MS Dhoni and curator Daljit Singh inspect the Mohali pitch AFP

There are no match tickets available. There are no hotel rooms vacant for the thousands flocking to Chandigarh from all over the world. The premiers of both India and Pakistan will be there to watch their men contest the second semi-finals of the World Cup. Add to those certainties one other: the Mohali pitch is bound to be batsmen-friendly. If sources are to be believed, then the fast bowlers will be more effective than spinners. "It is a good batting wicket. I don't think it will turn much," a Punjab Cricket Association (PCA) official said.

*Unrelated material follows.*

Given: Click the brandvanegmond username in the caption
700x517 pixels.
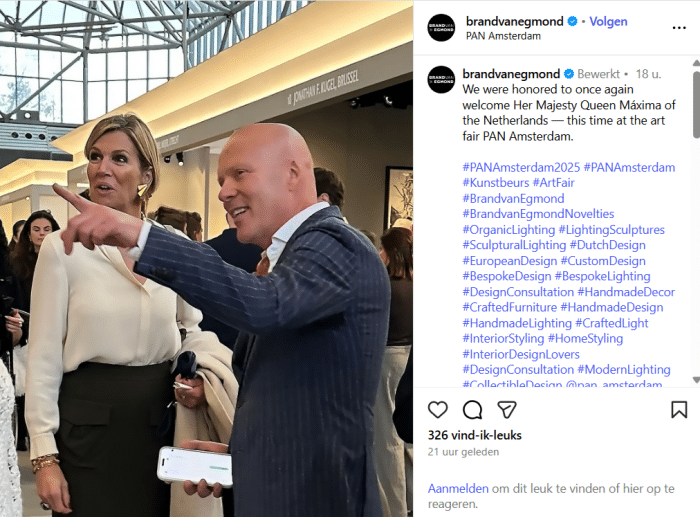Looking at the screenshot, I should (x=511, y=74).
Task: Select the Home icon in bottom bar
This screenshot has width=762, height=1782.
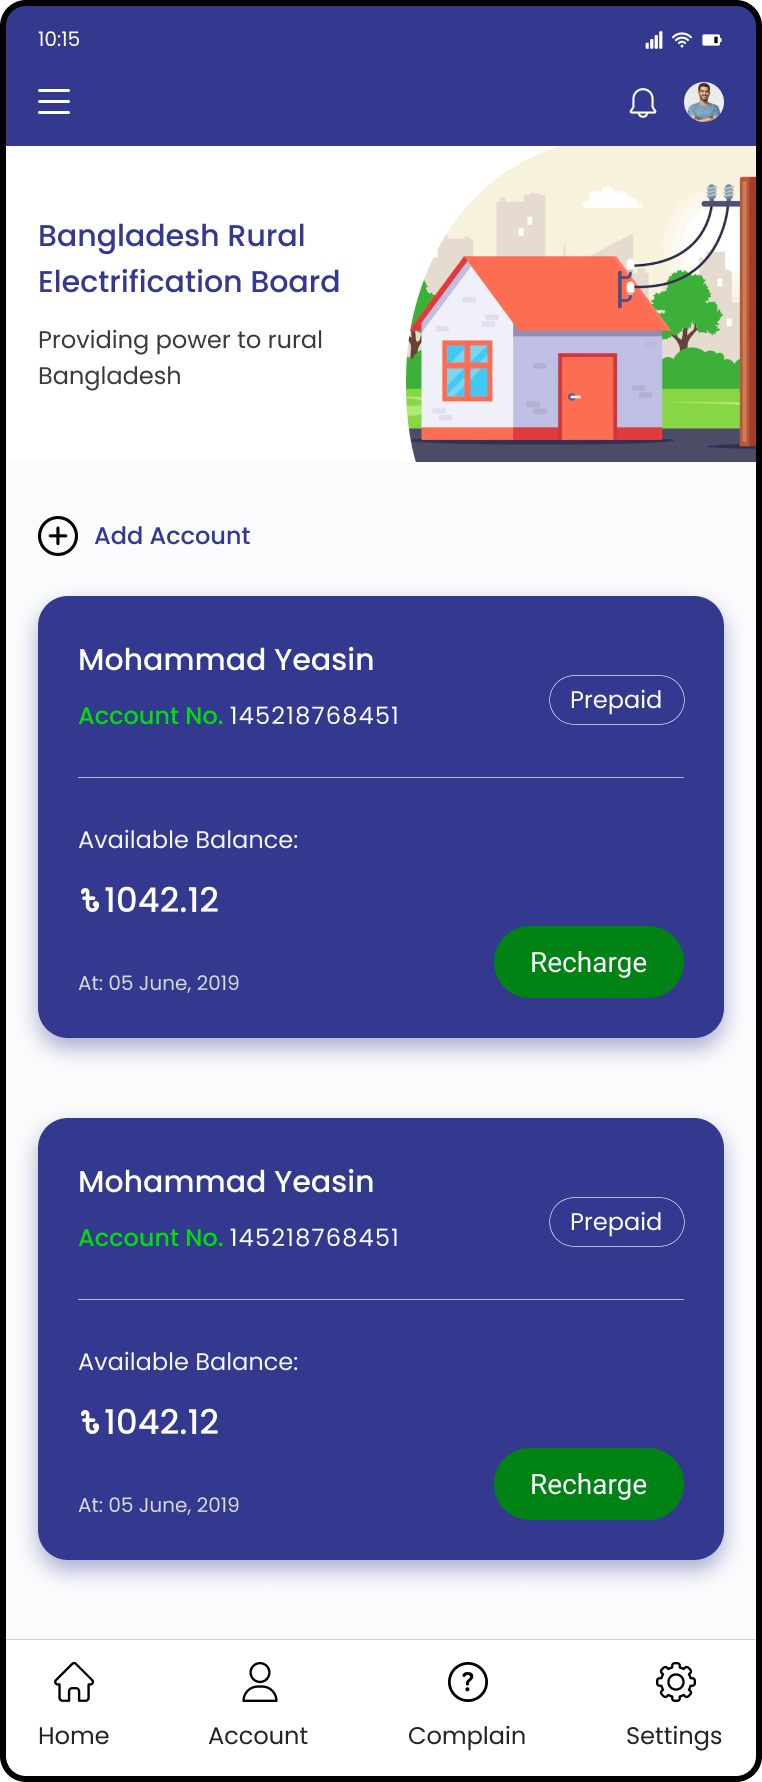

History suggests that captains prefer to bat first on calling the coin right and both MS Dhoni and Shahid Afridi will do well to follow convention. It is better to bat first because the wicket tends to lose pace as the match goes on. But if there is heavy dew things could change. "A 280-plus total would be really difficult to chase," the source said. Over the last five years, in the nine matches played at the ground the 300-run mark has been breached only twice. Incidentally, on the first occasion, Pakistan successfully chased India's 321 in a day-night game, with Younis Khan's 117 overshadowing Sachin Tendulkar's 99.

In the past five years, seven out of the nine matches have been won by the side batting first. Also, there were seven day-night matches with five won by the side batting first and only two by the chasing side. Wednesday's semi-final would be the first match to be played under lights since November 2009 in Mohali.

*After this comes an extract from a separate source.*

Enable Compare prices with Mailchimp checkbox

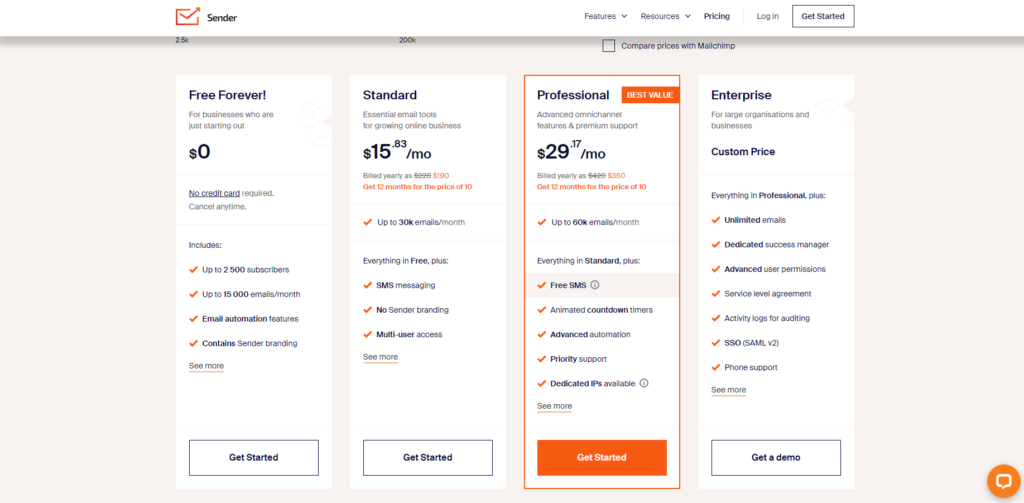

Of the 137 wickets taken in those nine matches, fast bowlers accounted for 105, while the spinners claimed just 29. Even though the seamers have predominantly controlled affairs here, slow bowlers like Harbhajan Singh, who relies on bounce, have always got good purchase from the Mohali pitch. At the same time the hard clay in the pitch tends to make the ball skid rather than spin, so a spinner like Afridi would do well to push the ball rather than spin it.

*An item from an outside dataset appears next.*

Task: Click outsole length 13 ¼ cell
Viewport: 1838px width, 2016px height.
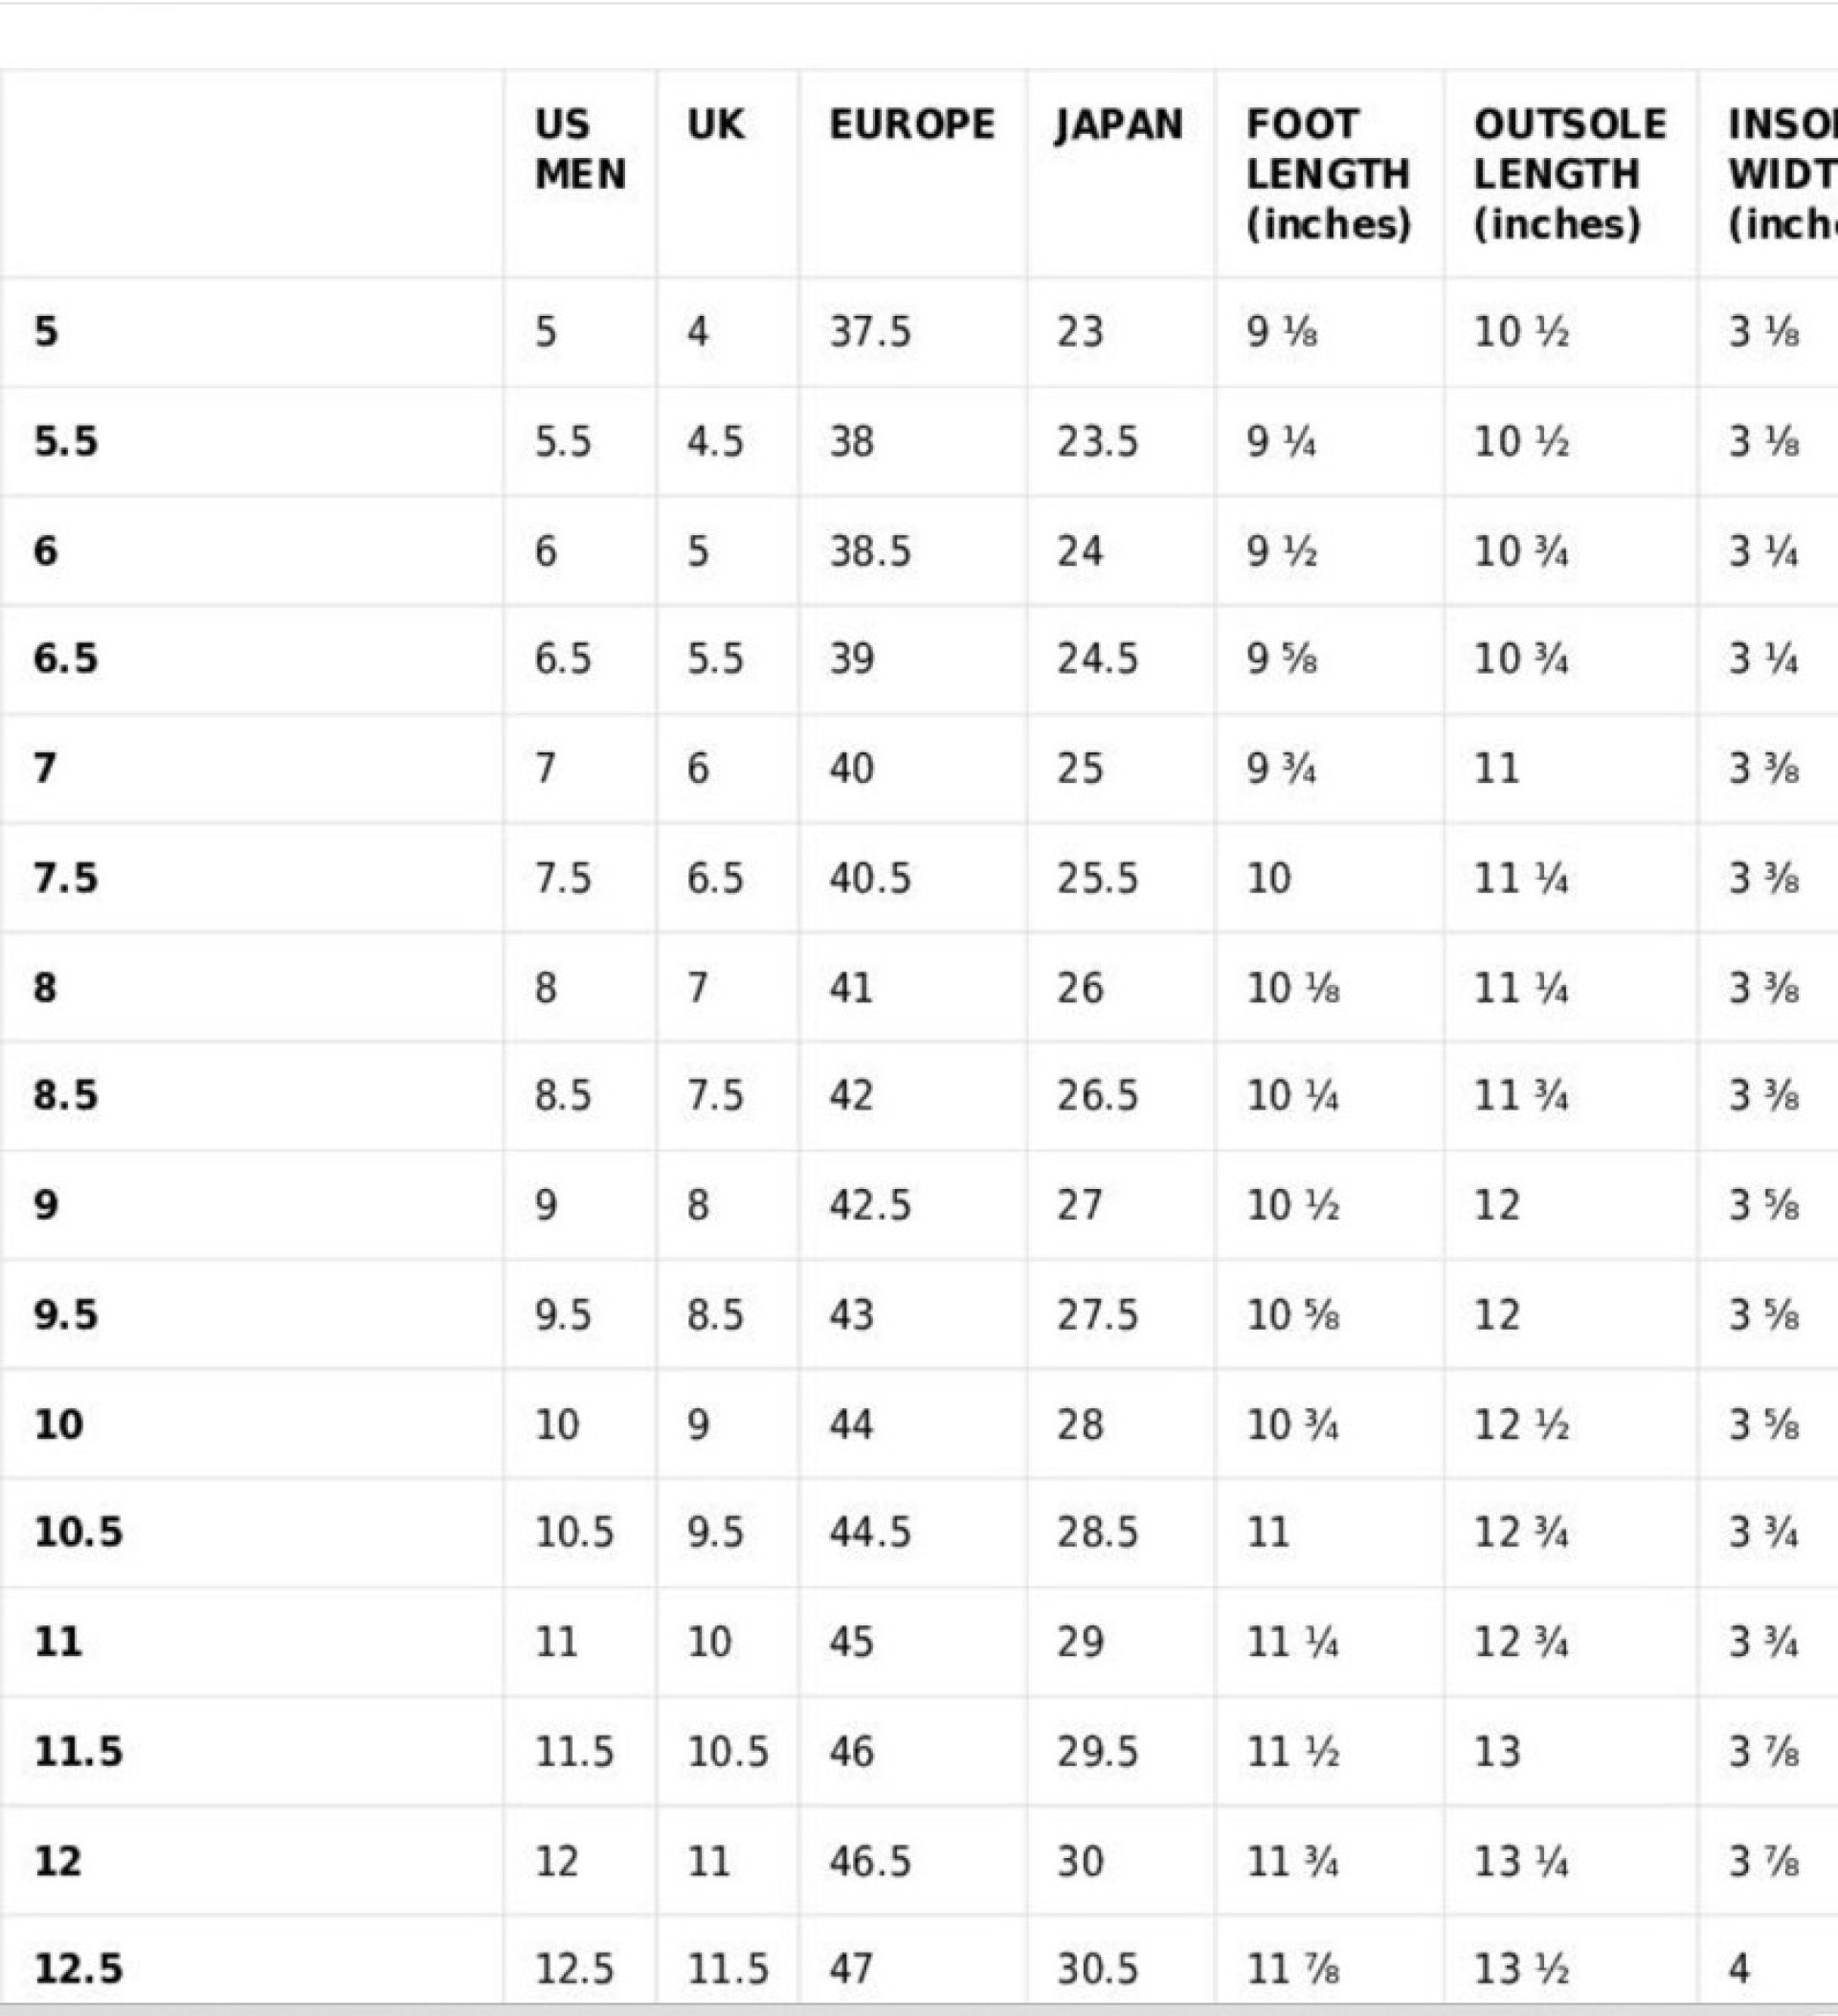Action: 1521,1860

Another talking point in the build-up to the match has been the dew. Over the last few days there has been heavy dew with the outfield being really wet till 10 pm. The curator will be taking measures like not watering the ground two days before the match and cutting the outfield really low but it would be difficult to eliminate the dew entirely. An essential factor for the dew to not spoil the evening would be the presence of the wind during the first half of the day. If it is windy during the day the dew will not be heavy, otherwise it will play affect team strategies.